Вот совсем уже близко смех девичий, вон и тела их светлеют на берегу, отражаясь трепетно в темной воде. Среди них — Миланка… Хорив вдохнул побольше воздуху ночного, нырнул и неслышно заскользил, невидимый, туда — к запретному и влекущему…
— Чуешь, как деревья шумят? — заговорила первой Миланка. Едва слышно, в самое его ухо, чуть касаясь губами.
— Эге ж, чую, — ответил он. — И сердечко твое колотится, тоже чую. Ту-тук, ту-тук… Чудно…
— Не щекочи ресницами… Ой, Хорив! Щекотно же… Любый ты мой…
— Ты моя ладо… А деревья тоже свою любовь ведают?
— Ведают. У всех своя любовь — у людей, у зверей, у деревьев. И у нас с тобой…
— И все разговаривают про свою любовь, как мы с тобой?
— Как мы с тобой… Только для других непонятно. Ты думаешь, деревья шумят себе так просто? А они не так просто шумят — они разговаривают. Сегодня, в ночь Купалы, они переходят с места на место, сходятся и разговаривают.
— Что же они говорят?
— Разное, любый, всякое… Старые дубы вспоминают свои походы давние, они когда-то тоже ходили походами. А молодые деревца про любовь говорят. Как мы с тобой…
— Как мы с тобой… Миланко, ладо моя!.. Рыбонька моя серебристая… Сердечко мое…
— Ты мой сокол сероокий… Любый… Ой, Хорив! Что же это такое со мной?..
Больше они не в силах были говорить, только умирали вместе и вновь возрождались. Умирали и возрождались. И спустя время — неведомо, долгое ли — снова первой заговорила Миланка:
— Ой, дурная я! До чего же я дурная, Хорив, знал бы ты…
— Что ты! Какая же ты дурная? Ты — лучше всех…
— Не, любый, дурная я, дурная. Отчего не пошла в лес, не сорвала папоротник? Как стемнело, надо было в лес пойти, сорвать папоротник…
— Для чего же тебе папоротник, голубонька моя?
— А ты не знаешь разве? Был бы у меня сейчас папоротник, мы бы с тобой услыхали, о чем деревья меж собой разговаривают. Надо было мне пойти в лес…
— Не ходи в лес одна, — сурово предупредил Хорив. — Умыкнут.
— А ты выручишь. Ведь выручишь меня, любый?
— Выручу, ладо моя единственная! Кого же мне еще выручать, как не тебя, голубку сизокрылую? — Тут он вздохнул тяжко: — Только старший брат в поход меня скоро покличет.
Сказал и почуял, как при этих его словах Миланка будто замерла, как-то сжалась вся, задрожала, приникла еще теснее, едва слышно крикнула:
— Не ходи! Не ходи в поход!
— Как же мне не ходить? — Хорив снова вздохнул и крепко сжал ее, дрожащую, глядя в затопленные слезами чудесные оченята. — Да ты не плачь! То не теперь, после зимы пойдем, не скоро еще. Не плачь… Ворочусь из похода, к себе возьму тебя, на свой двор. А ты побожись мне, поклянись Дажбогом, что без меня одна в лес ходить не будешь!
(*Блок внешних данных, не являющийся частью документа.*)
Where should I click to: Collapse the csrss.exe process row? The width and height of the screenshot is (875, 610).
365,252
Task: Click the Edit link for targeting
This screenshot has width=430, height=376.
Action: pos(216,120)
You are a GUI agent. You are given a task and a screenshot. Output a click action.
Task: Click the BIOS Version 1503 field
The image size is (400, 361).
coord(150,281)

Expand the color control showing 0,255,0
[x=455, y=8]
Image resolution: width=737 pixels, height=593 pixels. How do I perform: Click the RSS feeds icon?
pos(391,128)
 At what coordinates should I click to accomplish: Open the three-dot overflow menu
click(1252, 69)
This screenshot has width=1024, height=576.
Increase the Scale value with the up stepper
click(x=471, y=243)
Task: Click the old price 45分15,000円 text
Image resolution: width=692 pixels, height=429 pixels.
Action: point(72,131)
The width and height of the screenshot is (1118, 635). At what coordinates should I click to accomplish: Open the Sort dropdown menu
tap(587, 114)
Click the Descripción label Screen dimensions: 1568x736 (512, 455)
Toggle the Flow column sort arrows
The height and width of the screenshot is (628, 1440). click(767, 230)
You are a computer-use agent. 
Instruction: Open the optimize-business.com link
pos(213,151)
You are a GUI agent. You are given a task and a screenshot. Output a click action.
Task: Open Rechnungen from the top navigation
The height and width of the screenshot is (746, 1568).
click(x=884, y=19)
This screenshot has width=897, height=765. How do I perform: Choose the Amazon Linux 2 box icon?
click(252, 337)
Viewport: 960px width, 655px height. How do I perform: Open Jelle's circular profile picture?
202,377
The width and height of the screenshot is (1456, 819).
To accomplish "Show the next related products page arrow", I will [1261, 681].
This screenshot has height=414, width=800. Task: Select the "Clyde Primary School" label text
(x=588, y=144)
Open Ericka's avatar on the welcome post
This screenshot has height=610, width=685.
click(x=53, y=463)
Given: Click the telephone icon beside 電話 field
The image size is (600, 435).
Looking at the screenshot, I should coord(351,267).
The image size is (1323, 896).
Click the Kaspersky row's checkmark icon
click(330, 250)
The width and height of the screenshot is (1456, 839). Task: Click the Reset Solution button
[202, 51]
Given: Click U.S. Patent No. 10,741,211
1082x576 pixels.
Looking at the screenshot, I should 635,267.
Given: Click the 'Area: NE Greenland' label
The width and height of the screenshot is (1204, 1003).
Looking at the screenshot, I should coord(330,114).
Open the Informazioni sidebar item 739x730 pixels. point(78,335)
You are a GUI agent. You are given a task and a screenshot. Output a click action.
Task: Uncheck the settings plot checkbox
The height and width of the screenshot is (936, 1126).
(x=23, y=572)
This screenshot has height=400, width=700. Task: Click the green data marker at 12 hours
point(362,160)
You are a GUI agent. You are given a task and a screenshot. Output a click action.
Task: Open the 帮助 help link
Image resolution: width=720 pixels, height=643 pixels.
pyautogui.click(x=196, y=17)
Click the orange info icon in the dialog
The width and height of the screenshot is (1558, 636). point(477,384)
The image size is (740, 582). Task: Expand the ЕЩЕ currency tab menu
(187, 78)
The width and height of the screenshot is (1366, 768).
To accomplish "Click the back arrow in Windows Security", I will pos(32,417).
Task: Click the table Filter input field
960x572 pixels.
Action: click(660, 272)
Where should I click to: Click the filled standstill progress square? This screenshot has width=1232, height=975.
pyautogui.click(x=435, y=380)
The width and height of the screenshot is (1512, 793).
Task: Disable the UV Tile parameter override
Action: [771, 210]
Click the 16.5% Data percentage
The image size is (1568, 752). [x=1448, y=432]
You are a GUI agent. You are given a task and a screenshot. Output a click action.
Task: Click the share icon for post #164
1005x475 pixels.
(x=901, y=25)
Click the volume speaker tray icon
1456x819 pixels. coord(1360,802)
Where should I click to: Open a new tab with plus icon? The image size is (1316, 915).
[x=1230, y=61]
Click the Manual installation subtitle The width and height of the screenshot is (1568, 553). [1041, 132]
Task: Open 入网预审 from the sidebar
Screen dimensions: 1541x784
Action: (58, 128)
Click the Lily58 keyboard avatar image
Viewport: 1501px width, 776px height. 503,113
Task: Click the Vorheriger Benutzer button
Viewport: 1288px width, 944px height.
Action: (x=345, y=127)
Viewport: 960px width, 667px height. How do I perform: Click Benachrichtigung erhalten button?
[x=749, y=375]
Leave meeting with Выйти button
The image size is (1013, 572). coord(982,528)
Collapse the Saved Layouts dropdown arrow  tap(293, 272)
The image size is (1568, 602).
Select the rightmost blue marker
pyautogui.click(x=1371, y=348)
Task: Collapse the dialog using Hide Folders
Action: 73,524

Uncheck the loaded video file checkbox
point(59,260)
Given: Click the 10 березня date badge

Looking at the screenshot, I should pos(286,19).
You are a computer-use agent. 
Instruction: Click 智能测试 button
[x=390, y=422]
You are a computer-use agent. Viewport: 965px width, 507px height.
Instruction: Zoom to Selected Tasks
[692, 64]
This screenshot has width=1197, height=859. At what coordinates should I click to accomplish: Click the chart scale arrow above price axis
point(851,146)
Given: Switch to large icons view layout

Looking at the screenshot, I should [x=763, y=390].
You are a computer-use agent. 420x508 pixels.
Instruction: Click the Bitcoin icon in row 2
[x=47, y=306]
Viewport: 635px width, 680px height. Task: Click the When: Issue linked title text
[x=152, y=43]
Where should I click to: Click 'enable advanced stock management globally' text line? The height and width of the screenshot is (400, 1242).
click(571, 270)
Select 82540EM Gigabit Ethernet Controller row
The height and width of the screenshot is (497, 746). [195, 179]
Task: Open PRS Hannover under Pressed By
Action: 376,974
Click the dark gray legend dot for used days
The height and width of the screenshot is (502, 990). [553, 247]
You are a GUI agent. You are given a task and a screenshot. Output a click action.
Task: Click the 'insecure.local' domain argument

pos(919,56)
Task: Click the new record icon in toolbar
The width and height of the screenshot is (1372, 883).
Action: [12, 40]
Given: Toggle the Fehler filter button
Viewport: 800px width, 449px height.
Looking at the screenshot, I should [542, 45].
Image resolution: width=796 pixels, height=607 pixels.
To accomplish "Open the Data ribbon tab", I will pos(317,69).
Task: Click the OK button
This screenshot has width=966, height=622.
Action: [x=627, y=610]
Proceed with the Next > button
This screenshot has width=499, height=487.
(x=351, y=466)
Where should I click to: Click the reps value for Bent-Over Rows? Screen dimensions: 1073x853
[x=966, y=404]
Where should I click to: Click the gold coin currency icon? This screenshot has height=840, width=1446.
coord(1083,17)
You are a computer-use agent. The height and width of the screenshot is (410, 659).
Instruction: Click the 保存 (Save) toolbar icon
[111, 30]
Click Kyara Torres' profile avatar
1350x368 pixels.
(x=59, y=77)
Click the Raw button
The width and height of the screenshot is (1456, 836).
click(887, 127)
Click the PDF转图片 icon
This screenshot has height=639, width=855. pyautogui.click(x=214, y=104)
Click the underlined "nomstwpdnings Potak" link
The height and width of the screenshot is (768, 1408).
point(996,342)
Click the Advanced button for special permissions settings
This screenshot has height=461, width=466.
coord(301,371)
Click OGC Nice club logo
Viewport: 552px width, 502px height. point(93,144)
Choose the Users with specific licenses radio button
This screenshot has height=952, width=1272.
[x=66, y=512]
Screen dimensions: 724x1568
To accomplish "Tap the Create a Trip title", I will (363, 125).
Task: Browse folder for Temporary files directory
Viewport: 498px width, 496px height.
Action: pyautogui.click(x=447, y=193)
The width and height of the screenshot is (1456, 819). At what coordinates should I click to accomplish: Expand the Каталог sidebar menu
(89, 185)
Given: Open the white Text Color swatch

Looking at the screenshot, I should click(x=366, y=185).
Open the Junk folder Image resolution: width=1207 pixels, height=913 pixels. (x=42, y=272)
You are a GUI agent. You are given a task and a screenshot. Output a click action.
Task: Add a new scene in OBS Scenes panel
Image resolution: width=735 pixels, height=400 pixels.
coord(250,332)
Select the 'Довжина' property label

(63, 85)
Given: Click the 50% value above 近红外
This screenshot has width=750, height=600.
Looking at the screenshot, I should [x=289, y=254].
Ничего не ответила Миланка, только не сдерживалась более, рыдала, сотрясаясь вся, и слезы ее текли по горячему плечу Хорива.
17. Поход небывалый
Всю зиму стучали молоты кузнецов на Подоле, изготовляя княжий заказ: тьму шеломов и кольчуг, щитов и мечей, копий — великих и малых, несметное множество наконечников для стрел. День и ночь плавилась в печах добытая на болотах железная руда, едва хватало той руды. С небывалой щедростью платил князь за работу серебряной ромейской монетой — кузнецы и рудоплавы взмокали от усердия, не чуя мороза.
Всю зиму стучали секиры на лесистых берегах верхнего Днепра, Десны, Припяти и прочих рек, так или иначе бегущих к Горам из полуночных краев. Древляне, дреговичи, кривичи — все, кого Кий принудил платить ежегодную дань, валили строевой лес под суровым присмотром полянских дружинников, которых на сей раз понаехало по всем становищам еще более прежнего. И никогда еще не требовали поляне столько лесу.
Поваленные стволы вековых деревьев тут же на месте, на снегу, лишали ветвей, ошкуривали, кое-как отесывали, стаскивали к замерзшей воде и там вязали в плоты. И едва только реки вскрылись, поплыл вослед за льдом поваленный лес — плот за плотом, бревно к бревну. Вместе с лесом — кто на плотах, а кто вдоль берега — двинулись к родным Горам дружинники — сотня за сотней.